I am trying to follow up on the MPI development so far, I understand this is still not released but i would like to try MPI stan + cmdstan.
However i am a little lost as to what active branches to pick up for the recent development, Can someone help me through the steps required to setup MPI Stan with cmdstan?
However, as mentioned on the wiki, if you’re working on a single machine you can get similar results using threading relatively painlessly using the development branch of cmdstan: https://github.com/stan-dev/math/wiki/Threading-Support.
The notes on threading only mention that the autodiff stack is thread local. Does this mean that threads accessing the same data will reuse the same cache lines?
edit by data I mean the variables declared in the data section of the Stan model.
Yes, that’s correct. However the thread_local feature of C++11 will cost you about 10-20% performance (when comparing the single-core runs).
I haven’t compared yet MPI vs threading on a single machine.
Just one clarification: There is only a single map_rect which will use MPI or threading - whatever is enabled. MPI is given preference over threading in case both are enabled (though this hasn’t been tested in the wild when both are on).
We are very close to getting all into develop. I am right now fighting some build issues, but we are really close, I would say.
If you are keen on using MPI, just use the cmdstan branch feature/issue-616-mpi… but please wait a moment as this branch is broken as of now since I need to fix some of the makefiles which reside in stan-math. The PR for that is hoepfully going in soon and then we will have cmdstan ready as well… at least that is the plan.
If you want to try this out now, better stick with the thread stuff which you can use already now using the develop branch of cmdstan. Once the MPI branch above turns “green” in terms of testing (you can get that status from the PR page), then you may want to switch to that.
I’d guess MPI wins on speed but threads on ease of setup of course. It’s always good to have choices. I’d like to use this on a Xeon Phi system, so I’ll try both.
I am not sure on what is faster… for MPI all parameters and all results need to be copied between the different processes. For threading this communication “friction” is almost not there. So I am certainly curious in seeing benchmarks.
Took longer than anticipated, but if you checkout the cmdstan branch feature/issue-616-mpi now, then you will get a fully working MPI cmdstan (don’t forget make stan-update).
just to clarify, based on the .travis.yml on that branch, with a fresh checkout, I should
make CXX="mpicxx" STAN_MPI=true build
(assuming g++ is the only available compiler) and then assuming a model file map_rect_model.stan using the map_rect function, it should be compiled also with MPI options,
make CXX="mpicxx" STAN_MPI=true map_rect_model
and run with mpirun
mpirun -np 2 ./map_rect_model sample $options
?
(sorry if this is documented or otherwise obvious)
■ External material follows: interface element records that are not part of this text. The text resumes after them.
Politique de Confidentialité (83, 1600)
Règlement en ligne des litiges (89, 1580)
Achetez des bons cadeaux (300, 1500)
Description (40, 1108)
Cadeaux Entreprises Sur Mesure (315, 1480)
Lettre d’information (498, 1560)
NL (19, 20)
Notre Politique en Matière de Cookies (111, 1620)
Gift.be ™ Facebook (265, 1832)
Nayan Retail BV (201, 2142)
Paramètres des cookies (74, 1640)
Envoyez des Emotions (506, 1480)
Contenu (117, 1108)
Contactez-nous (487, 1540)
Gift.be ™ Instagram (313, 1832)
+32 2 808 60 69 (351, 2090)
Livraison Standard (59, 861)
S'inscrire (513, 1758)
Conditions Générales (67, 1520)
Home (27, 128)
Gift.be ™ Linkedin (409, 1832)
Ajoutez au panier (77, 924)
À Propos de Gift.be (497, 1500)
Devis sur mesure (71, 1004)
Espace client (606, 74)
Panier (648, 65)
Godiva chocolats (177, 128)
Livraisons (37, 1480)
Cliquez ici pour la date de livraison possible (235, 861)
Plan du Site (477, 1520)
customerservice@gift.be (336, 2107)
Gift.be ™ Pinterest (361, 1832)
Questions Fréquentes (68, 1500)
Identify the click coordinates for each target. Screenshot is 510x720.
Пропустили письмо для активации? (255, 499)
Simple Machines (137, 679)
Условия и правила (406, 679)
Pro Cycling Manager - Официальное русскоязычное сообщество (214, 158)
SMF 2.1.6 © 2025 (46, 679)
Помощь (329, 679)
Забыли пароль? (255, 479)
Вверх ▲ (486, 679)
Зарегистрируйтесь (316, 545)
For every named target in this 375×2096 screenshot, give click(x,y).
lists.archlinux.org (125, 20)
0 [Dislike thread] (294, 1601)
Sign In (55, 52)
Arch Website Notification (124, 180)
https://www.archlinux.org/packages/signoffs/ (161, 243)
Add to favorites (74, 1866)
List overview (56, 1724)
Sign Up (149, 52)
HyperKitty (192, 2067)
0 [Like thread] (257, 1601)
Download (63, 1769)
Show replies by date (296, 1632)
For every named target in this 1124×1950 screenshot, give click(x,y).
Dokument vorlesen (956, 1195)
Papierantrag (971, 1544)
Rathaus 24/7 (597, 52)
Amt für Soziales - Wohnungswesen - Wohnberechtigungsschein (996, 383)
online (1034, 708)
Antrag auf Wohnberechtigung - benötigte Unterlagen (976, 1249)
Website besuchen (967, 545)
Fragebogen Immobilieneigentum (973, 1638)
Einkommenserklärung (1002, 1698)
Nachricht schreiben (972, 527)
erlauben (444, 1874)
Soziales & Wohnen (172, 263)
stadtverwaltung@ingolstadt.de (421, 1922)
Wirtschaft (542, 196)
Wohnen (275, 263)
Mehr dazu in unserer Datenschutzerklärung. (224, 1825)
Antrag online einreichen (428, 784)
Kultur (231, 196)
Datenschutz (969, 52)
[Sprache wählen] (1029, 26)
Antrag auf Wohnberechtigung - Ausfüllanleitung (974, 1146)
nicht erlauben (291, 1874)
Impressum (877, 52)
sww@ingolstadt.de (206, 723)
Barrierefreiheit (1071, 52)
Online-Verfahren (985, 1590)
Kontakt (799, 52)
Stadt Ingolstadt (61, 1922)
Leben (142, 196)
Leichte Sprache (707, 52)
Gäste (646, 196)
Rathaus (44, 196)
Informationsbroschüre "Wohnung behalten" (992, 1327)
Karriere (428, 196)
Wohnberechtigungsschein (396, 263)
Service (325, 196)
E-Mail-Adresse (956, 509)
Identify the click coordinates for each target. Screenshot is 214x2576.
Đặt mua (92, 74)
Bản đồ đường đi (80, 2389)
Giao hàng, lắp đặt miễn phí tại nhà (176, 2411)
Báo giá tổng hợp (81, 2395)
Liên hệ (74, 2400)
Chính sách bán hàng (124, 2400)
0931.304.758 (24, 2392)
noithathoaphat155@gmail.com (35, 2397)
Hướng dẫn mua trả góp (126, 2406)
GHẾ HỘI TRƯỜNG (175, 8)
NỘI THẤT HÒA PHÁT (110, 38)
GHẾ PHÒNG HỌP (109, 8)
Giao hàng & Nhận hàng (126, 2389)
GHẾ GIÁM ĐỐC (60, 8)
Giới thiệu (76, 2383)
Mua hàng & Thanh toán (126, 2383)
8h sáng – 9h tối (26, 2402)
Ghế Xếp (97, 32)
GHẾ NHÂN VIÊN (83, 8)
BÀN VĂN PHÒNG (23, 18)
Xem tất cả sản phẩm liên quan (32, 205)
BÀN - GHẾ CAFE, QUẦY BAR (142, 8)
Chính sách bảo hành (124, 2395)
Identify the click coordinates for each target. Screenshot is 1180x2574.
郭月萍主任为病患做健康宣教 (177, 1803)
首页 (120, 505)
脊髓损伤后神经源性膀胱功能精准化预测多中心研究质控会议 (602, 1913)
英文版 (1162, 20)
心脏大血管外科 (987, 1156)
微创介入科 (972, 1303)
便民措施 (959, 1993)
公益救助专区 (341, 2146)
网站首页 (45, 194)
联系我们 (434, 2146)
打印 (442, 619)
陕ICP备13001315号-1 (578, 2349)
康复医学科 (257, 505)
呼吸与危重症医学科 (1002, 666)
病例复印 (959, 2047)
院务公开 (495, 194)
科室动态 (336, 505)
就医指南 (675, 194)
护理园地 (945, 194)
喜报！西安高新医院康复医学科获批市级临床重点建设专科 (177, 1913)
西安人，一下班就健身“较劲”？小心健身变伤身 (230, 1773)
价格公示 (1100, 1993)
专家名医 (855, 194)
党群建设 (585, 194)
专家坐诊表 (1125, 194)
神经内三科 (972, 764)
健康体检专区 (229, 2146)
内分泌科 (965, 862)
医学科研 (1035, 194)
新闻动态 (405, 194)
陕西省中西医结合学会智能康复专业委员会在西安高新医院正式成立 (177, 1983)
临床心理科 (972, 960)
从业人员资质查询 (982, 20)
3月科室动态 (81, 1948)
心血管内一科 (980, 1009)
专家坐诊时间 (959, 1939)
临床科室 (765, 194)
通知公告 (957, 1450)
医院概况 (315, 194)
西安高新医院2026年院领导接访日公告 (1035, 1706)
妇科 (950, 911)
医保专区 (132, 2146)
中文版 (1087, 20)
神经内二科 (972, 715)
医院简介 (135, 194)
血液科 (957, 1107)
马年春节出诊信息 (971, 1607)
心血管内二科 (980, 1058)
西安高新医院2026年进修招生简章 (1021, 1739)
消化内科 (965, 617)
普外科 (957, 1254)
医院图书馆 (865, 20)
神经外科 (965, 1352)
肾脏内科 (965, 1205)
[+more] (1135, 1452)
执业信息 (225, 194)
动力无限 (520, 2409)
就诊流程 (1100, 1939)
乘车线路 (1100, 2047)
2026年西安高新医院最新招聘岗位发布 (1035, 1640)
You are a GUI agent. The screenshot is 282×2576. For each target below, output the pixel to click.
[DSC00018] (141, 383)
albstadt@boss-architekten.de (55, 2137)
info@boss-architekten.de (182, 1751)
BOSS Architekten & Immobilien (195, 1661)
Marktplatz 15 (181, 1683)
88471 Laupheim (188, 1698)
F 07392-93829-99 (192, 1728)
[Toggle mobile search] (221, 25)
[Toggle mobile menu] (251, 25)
That’s not quite what we do on Travis (maybe also look at the Jenkinsfile to see how MPI is setup in automation). Have a look here (note that the make/local change to stan-math need to be done into the make/local for cmdstan):
You really only have to put into make/local:
STAN_MPI=TRUE
CC=mpicxx
this setups up the build system. In case MPI was build on your system with a compiler you don’t like, then do
However, changing the compiler like this is something I cannot really recommend to do as then Stan uses a different compiler than what was used for MPI. Although we do test stan-math this way (thus it seems to work).
Then you just start your stan program foo with
mpirun -np 2 ./foo
and that’s all there is (in theory). Let me know should you run into trouble.